Here, $C$ is a closed contour within the annulus. Our goal is to apply this formula to expand the exponential function as a Laurent series around the origin in the $w$-plane.

---

The Unit Circle in the $w$-Plane

We define the unit circle $C$ as:

$$w = e^{i\phi}, \quad -\pi \leq \phi \leq \pi.$$

This gives:

$$\frac{1}{w} = e^{-i\phi}, \quad dw = i e^{i\phi} d\phi.$$

Substituting this into the exponential function:

$$\frac{z}{2} \left(w - \frac{1}{w}\right) = \frac{z}{2} \left(e^{i\phi} - e^{-i\phi}\right) = iz \sin\phi,$$

where we used the identity $e^{i\phi} - e^{-i\phi} = 2i \sin\phi$. Thus, the function simplifies to:

$$f(w) = \exp\left[iz \sin\phi\right].$$

---

Deriving the Laurent Series Coefficients

The coefficients $c_n$ are:

$$c_n = \frac{1}{2\pi i} \int_C \frac{f(w)}{w^{n+1}} dw.$$

Substituting $w = e^{i\phi}$, we get:

$$c_n = \frac{1}{2\pi i} \int_{-\pi}^\pi \frac{\exp\left[iz \sin\phi\right]}{(e^{i\phi})^{n+1}} \cdot i e^{i\phi} d\phi.$$

Simplify the terms:

$$c_n = \frac{1}{2\pi} \int_{-\pi}^\pi \exp\left[iz \sin\phi - i n\phi\right] d\phi.$$

---

Connecting to Bessel Functions

The integral matches the definition of the Bessel functions:

$$J_n(z) = \frac{1}{2\pi} \int_{-\pi}^\pi \exp\left[-i(n\phi - z \sin\phi)\right] d\phi.$$

Thus, the coefficients $c_n = J_n(z)$, leading to the Laurent series:

$$\exp\left[\frac{z}{2}\left(w - \frac{1}{w}\right)\right] = \sum_{n=-\infty}^\infty J_n(z) w^n.$$

---

Verifying Convergence

The series converges for $0 < |w| < \infty$ because:

1. The function $f(w)$ is analytic in this region.
2. The Bessel functions $J_n(z)$ decay rapidly as $|n| \to \infty$.

---

Final Result

We have successfully expressed the exponential function in terms of a Laurent series:

$$\exp\left[\frac{z}{2}\left(w - \frac{1}{w}\right)\right] = \sum_{n=-\infty}^\infty J_n(z) w^n,$$

where the coefficients are:

$$J_n(z) = \frac{1}{2\pi} \int_{-\pi}^\pi \exp\left[-i(n\phi - z \sin\phi)\right] d\phi.$$

This connection highlights the interplay between contour integrals, series expansions, and special functions like the Bessel functions.

---

Why This Matters

Laurent series and Bessel functions are fundamental in physics and engineering.
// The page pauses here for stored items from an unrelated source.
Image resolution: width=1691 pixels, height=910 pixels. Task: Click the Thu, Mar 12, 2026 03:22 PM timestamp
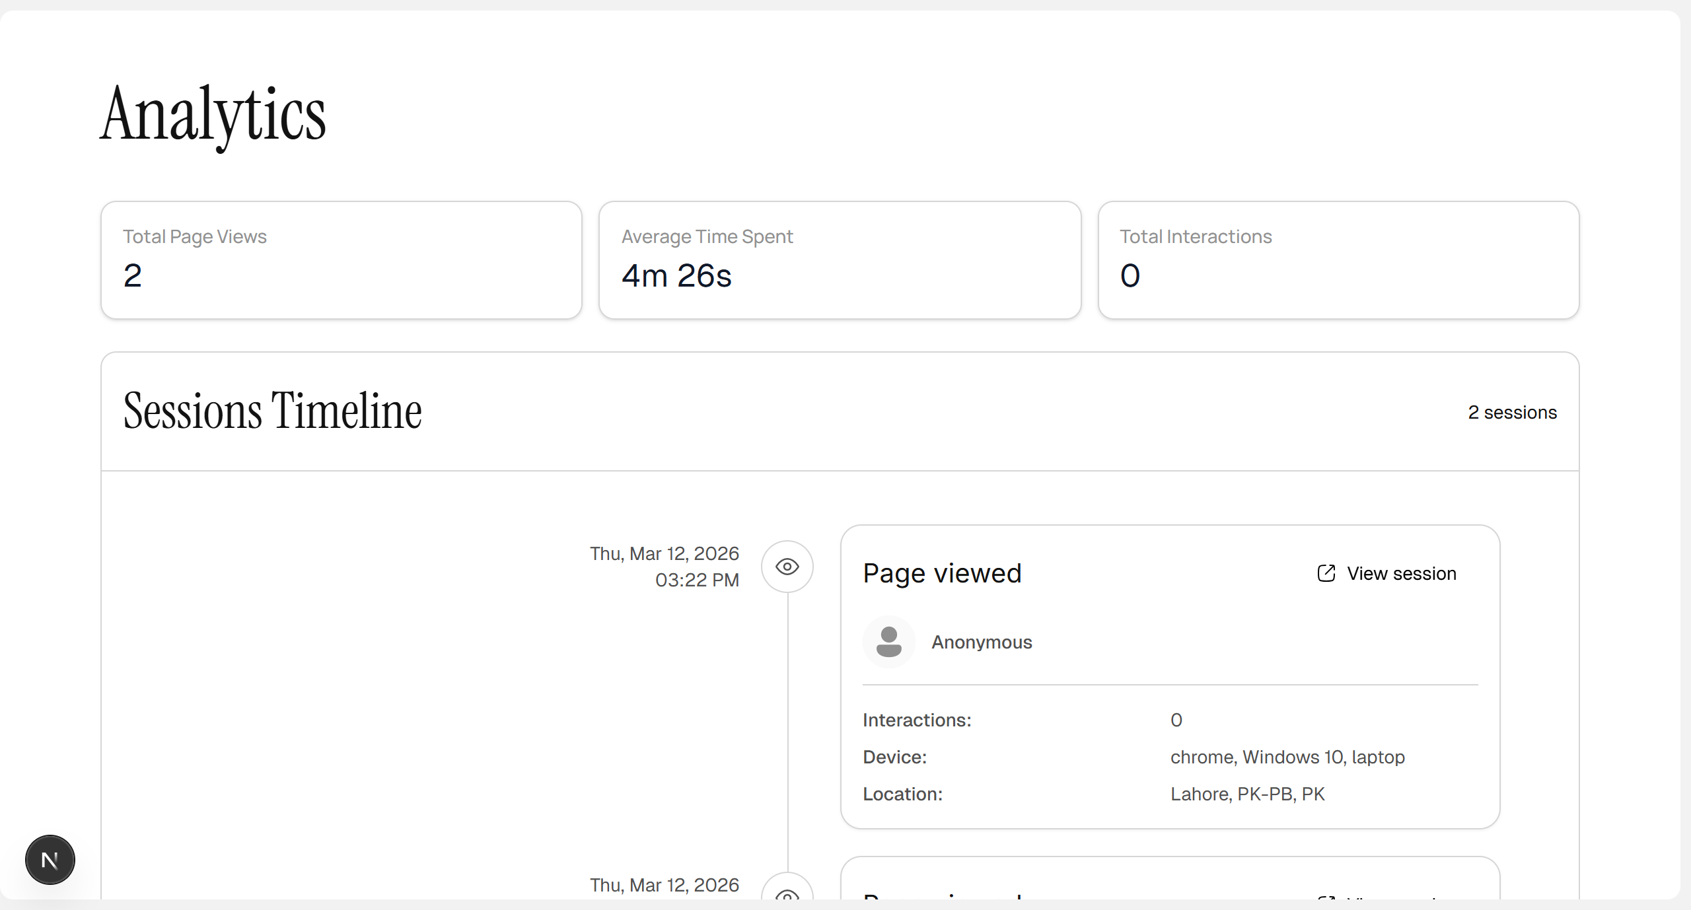point(664,567)
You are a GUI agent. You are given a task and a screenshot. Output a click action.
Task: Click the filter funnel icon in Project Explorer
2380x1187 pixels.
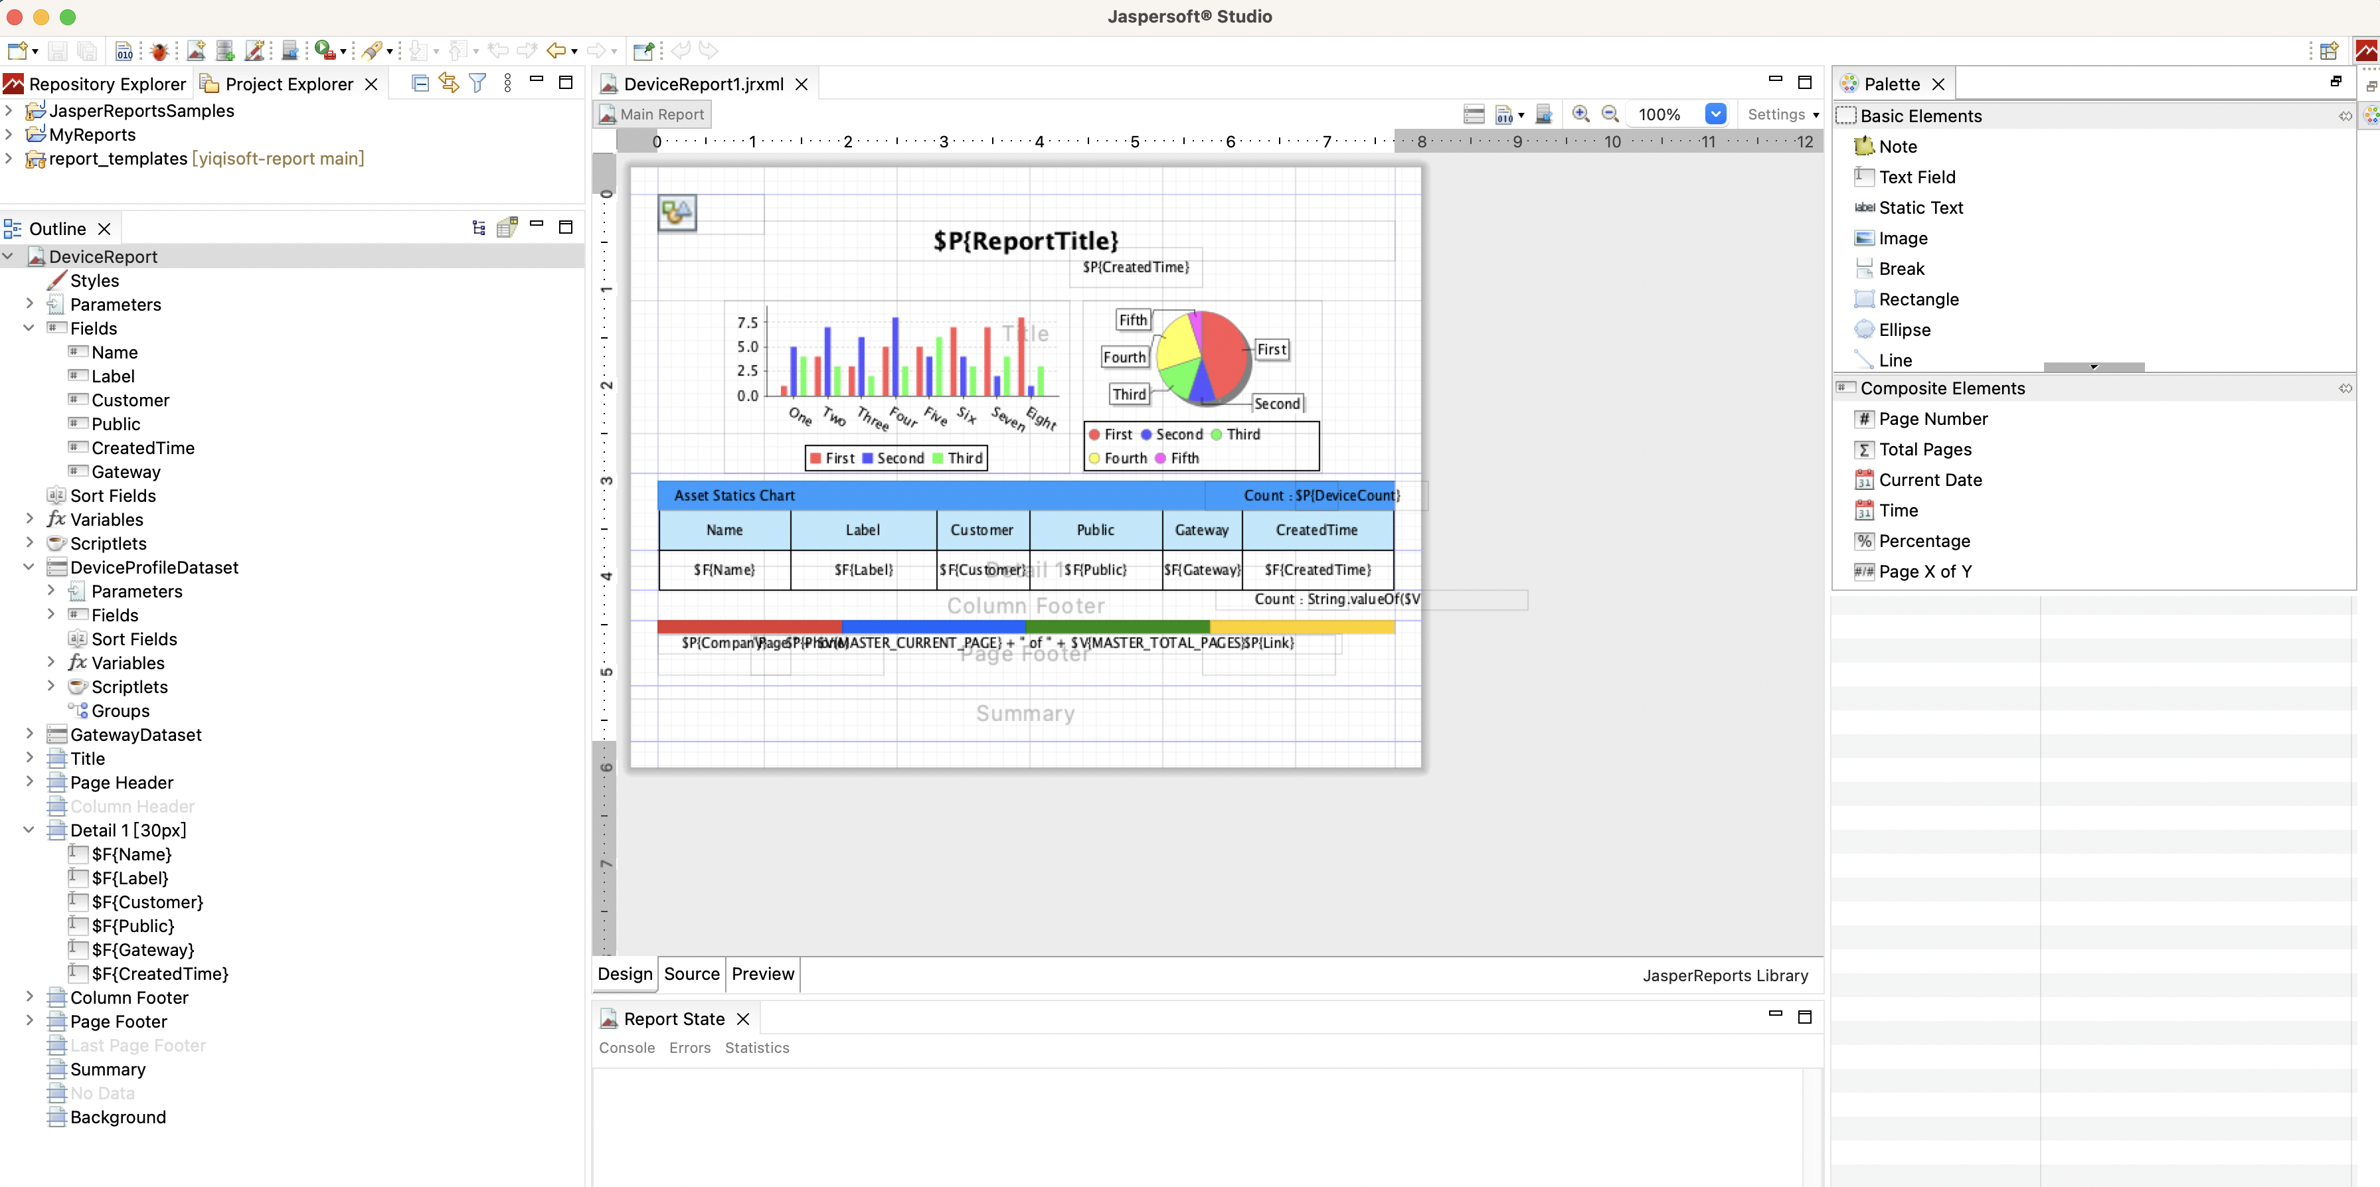pyautogui.click(x=478, y=83)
For instance:

• Bessel functions describe wave propagation in cylindrical systems.
• Laurent series are essential for understanding singularities and residues in complex analysis.

By working through this derivation, we see how abstract mathematics translates into practical tools for solving real-world problems.

---

This derivation illustrates the elegance of complex analysis. Whether you're a student, teacher, or enthusiast, I hope this walkthrough inspires you to delve deeper into the fascinating world of mathematics!